:: Aangeleverd materiaal ::
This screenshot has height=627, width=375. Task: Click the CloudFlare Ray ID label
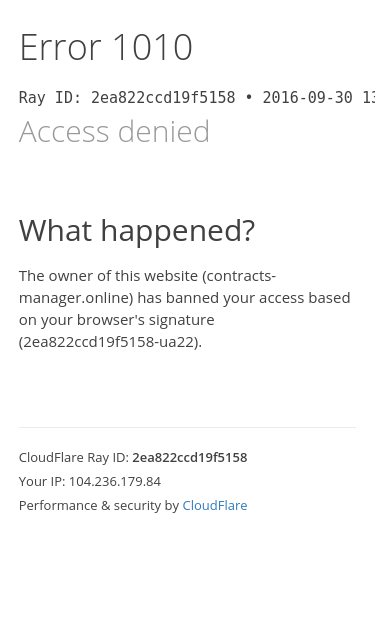[x=74, y=457]
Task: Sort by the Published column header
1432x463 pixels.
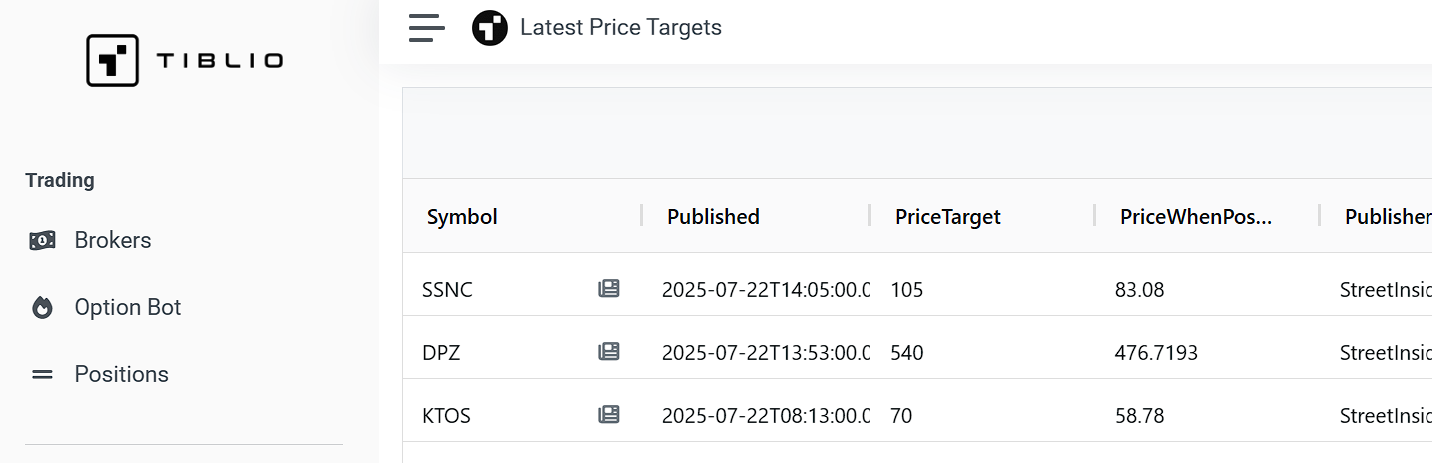Action: click(713, 216)
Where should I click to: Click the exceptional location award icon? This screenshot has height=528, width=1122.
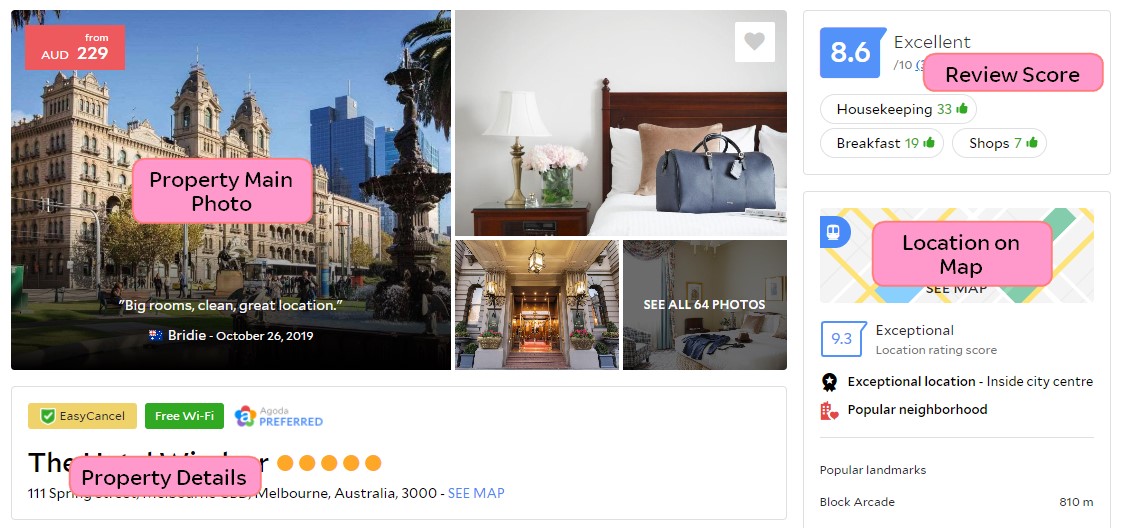coord(829,382)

:: Taakomschrijving ::
Geef alle items hierboven opnieuw weer, met de opdrachten erbij, en schaal daarbij de coördinaten in de antwoorden met een factor 0,25, afgerond op hele getallen (halven naar boven); laat de getallen in de opdrachten ongewijzigd. Laat de afbeeldingen alsjeblieft weg.

:: Uitwerking oefening ::
This screenshot has height=627, width=375. Task: Click the CloudFlare Ray ID label
[x=19, y=114]
Task: Sort by the Published column header
1432x463 pixels.
Action: click(178, 54)
Where should I click to: Click the exceptional location award icon? This screenshot has height=528, width=1122.
coord(207,96)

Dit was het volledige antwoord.